Exercise objective - Each record must be printed exactly as given.

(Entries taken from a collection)
::::::::
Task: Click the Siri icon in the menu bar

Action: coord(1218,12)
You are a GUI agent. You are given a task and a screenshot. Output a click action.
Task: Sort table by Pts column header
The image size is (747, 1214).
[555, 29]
::::::::
Solution to this exercise -
Task: Click the Siri icon in the menu bar

Action: coord(1218,12)
You are a GUI agent. You are given a task and a screenshot. Output a click action.
Task: Sort table by Pts column header
The image size is (747, 1214).
[555, 29]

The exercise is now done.